An audacious true-life-story, the eight-part series “Gentleman Jack” (9 p.m., HBO, TV-MA) puts a breathtaking new spin on period dramas. Created by Sally Wainwright (“Happy Valley,” “Last Tango in Halifax”), it recalls wealthy landowner and industrialist Anne Lister, portrayed with gusto by Suranne Jones.

Lister stood out from her contemporaries by outwitting and out-negotiating every male businessman she encountered. She wore only black, even to weddings, and kept a fantastically detailed diary. It eventually came to more than 4 million words, many written in a code of her devising. Her need for discretion arose from her unabashed lesbianism and her passionate feelings for other women at a time when male homosexuality was a crime punishable by hanging and same-sex feelings between women were so unspeakably taboo that it wasn’t even codified into law.

“Jack” begins in 1832, when Lister has inherited her family’s estate from her uncle because he recognized her head for business. Aware of the stirrings of the Industrial Revolution, she sets about exploiting the coal on her family’s property and protecting her assets from unscrupulous mine operators who had been stealing from the Listers.

Against the background of economic change, new laws grant extended suffrage, but only to men. Anne recoils at the thought that the least educated farmer might be able to cast a vote, a right denied to her gender.

Suranne Jones strides through her role as this indomitable woman. Jones also conveys Lister’s many passions, and not just her longings for neighbor Ann Walker (Sophie Rundle). A beauty just shy of 30, Walker is treated like a nervous invalid by her family, who blame her sickly ways for the reason she just never settled down with the right man.

“Jack” begins with a horrible carriage accident that costs one of Lister’s impoverished young tenants his leg. She is as adamant about bringing that boy justice as she is pursuing her fortune and her lover.

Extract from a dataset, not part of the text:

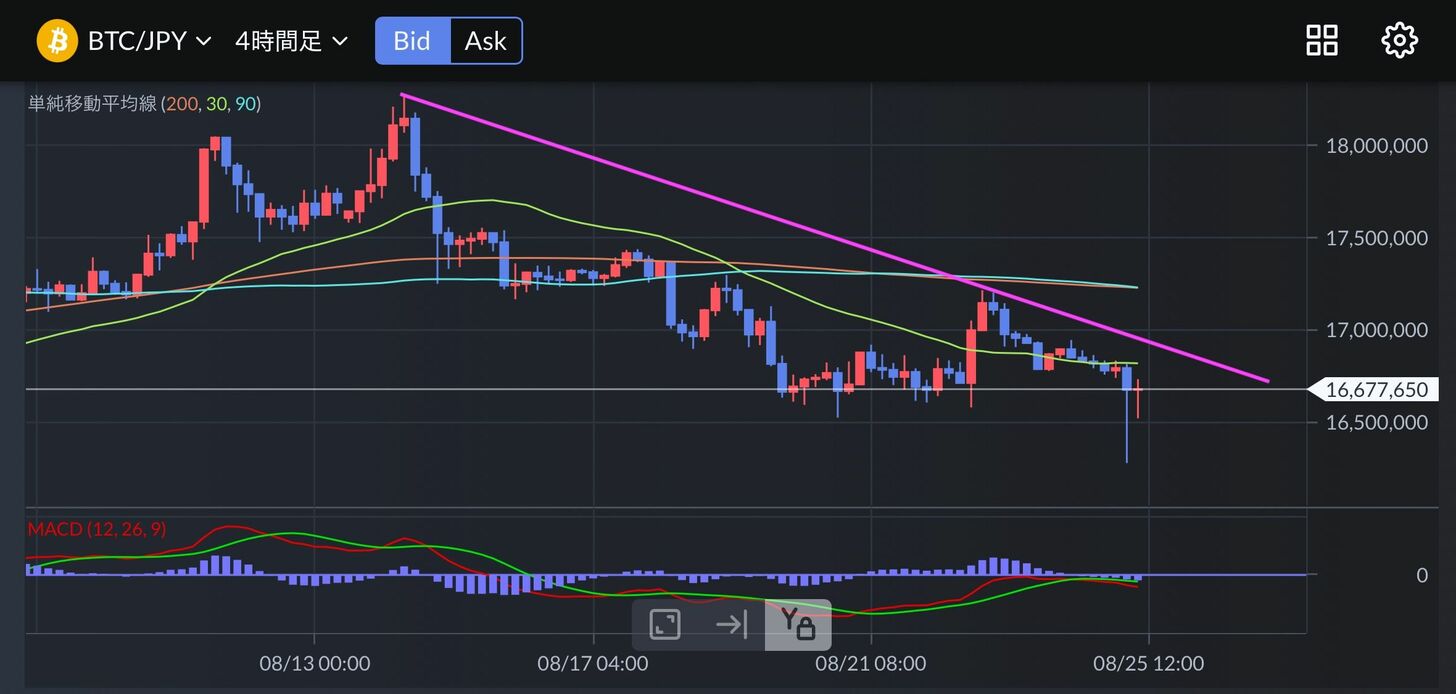Open the chart layout grid icon
The image size is (1456, 694).
(x=1322, y=41)
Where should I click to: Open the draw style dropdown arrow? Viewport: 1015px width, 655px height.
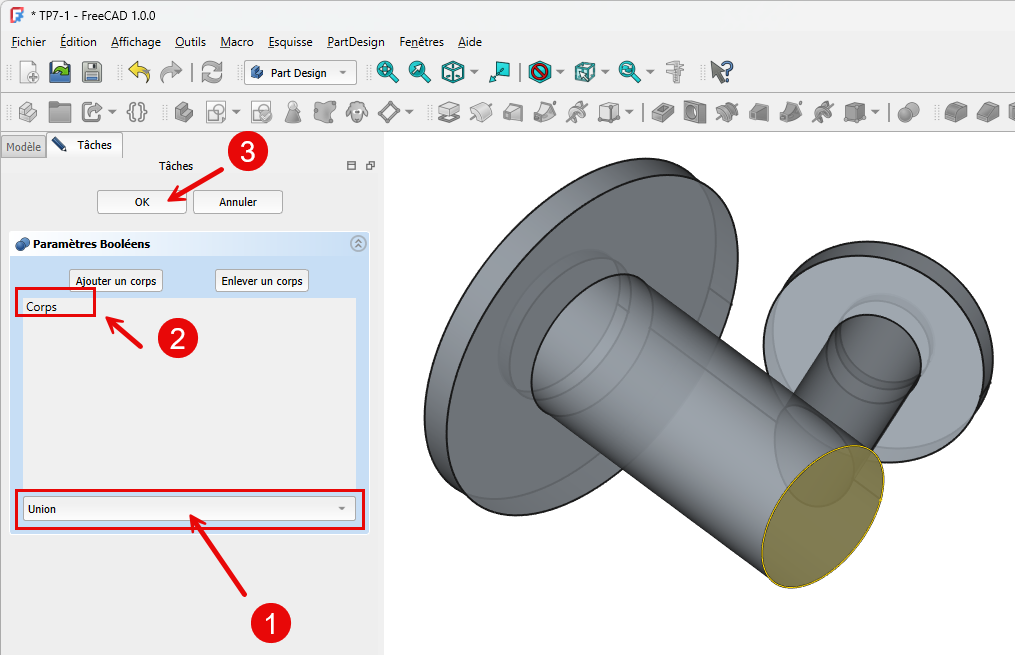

The title “Gentleman Jack” refers to a name given to Lister by her neighbors and contemporaries, most of them men, who were simply awed by her strength, determination and mannish ways. The show’s theme song is derived from a folk song written about Lister, a woman who was very much a legend in her own time.

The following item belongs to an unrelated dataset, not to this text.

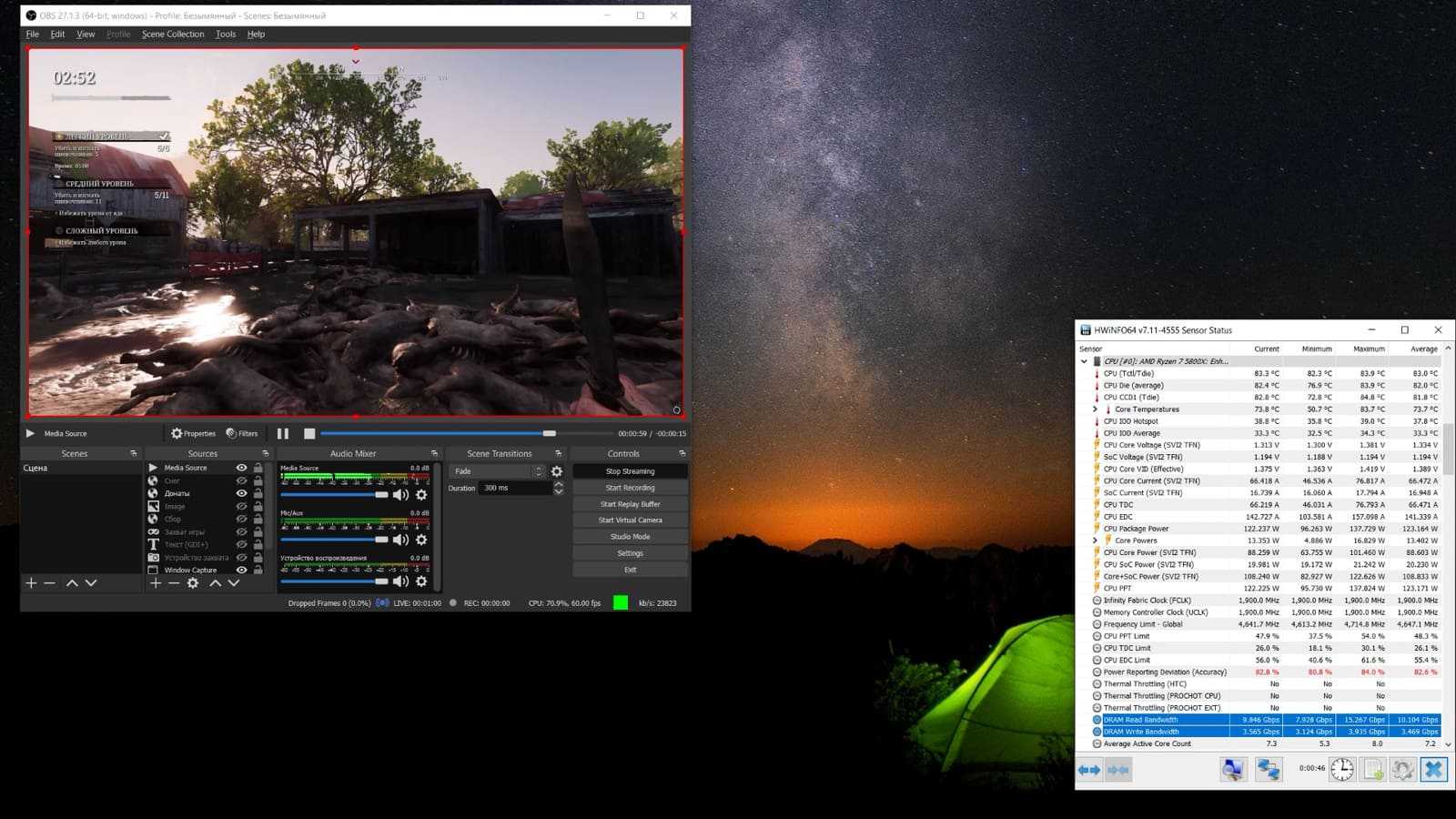Add a new source with the plus icon
The height and width of the screenshot is (819, 1456).
click(x=156, y=583)
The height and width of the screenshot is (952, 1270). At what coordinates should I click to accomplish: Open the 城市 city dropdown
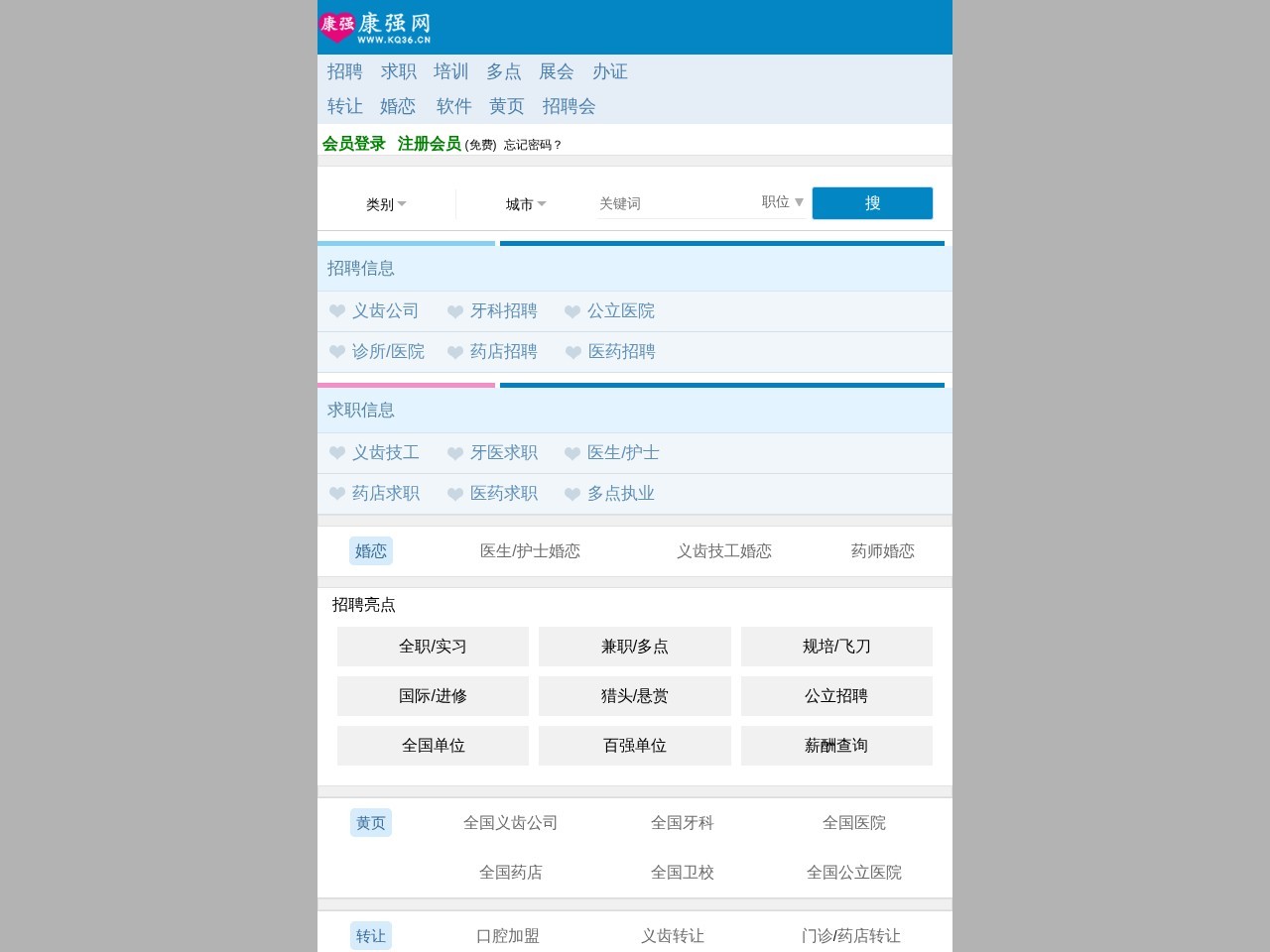tap(523, 204)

  • The new reality series “Live Rescue” (8 p.m., A&E) follows first responders at work all over the country.
  • “Independent Lens” (9 p.m., PBS, TV-14) presents the documentary “Charm City,” which follows community organizers, police and neighbors who confront endemic violence on the streets of Baltimore. Filmed over a three-year period, “Charm” captures the reaction to the death of Freddie Gray, a resident who died in police custody in 2015.
  • “Buffy the Vampire Slayer” alum Anthony Head stars in the whimsical heist drama “The Invisibles,” about crooks who come out of sedate retirement to ply their trade. Streaming today on Acorn.